Description of the task
From the entries below, transcribe exactly the lines between the line holding "Open the Category" and the line holding "Open the video", inclusive; skip all other lines.

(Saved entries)
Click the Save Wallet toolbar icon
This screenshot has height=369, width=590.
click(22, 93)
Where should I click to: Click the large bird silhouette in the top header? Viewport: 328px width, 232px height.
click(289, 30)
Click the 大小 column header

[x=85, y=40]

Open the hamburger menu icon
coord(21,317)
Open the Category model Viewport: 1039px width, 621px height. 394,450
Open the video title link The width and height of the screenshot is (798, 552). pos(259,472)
--
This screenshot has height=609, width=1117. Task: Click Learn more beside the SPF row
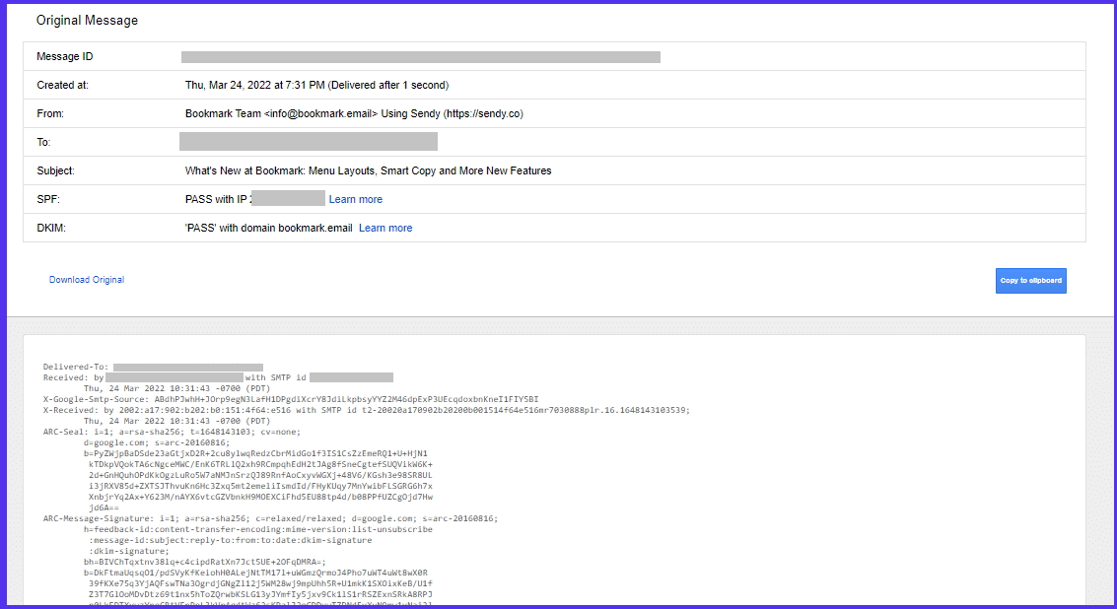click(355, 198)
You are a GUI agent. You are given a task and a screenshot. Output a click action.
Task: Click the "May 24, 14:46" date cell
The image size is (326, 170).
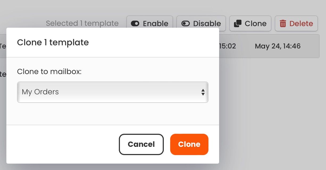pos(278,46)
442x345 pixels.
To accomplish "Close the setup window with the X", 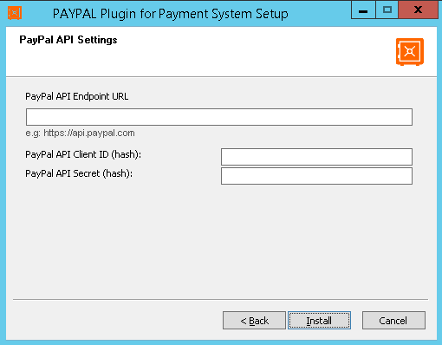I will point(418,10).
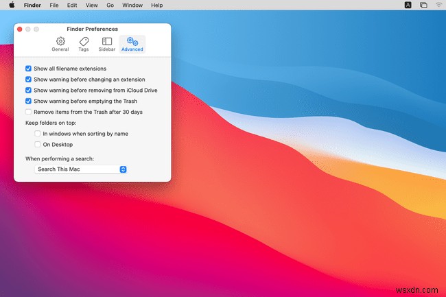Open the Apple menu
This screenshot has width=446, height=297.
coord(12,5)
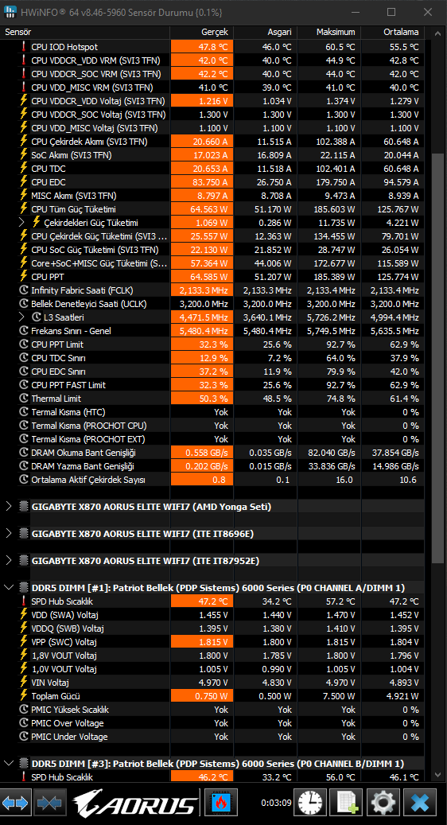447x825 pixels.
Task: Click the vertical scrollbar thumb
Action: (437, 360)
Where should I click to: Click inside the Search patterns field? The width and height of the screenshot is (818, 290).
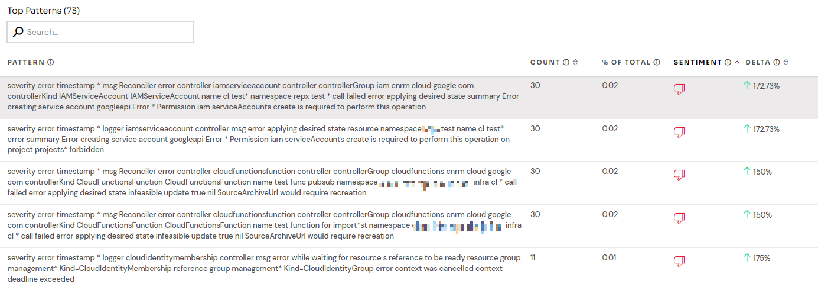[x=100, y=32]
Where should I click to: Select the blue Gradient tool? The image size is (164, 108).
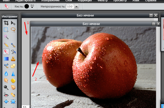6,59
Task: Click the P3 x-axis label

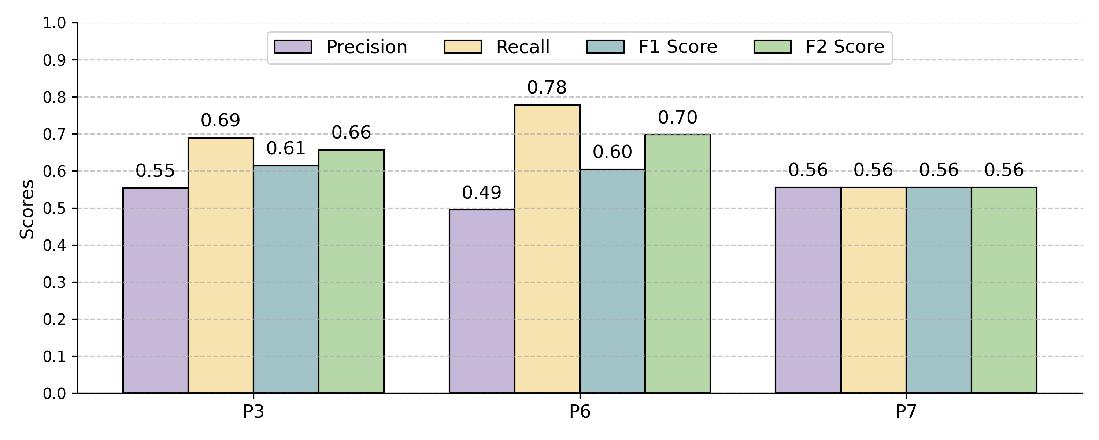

Task solution
Open the Category model Viewport: 1039px width, 621px height. 394,450
Open the video title link The width and height of the screenshot is (798, 552). pos(259,472)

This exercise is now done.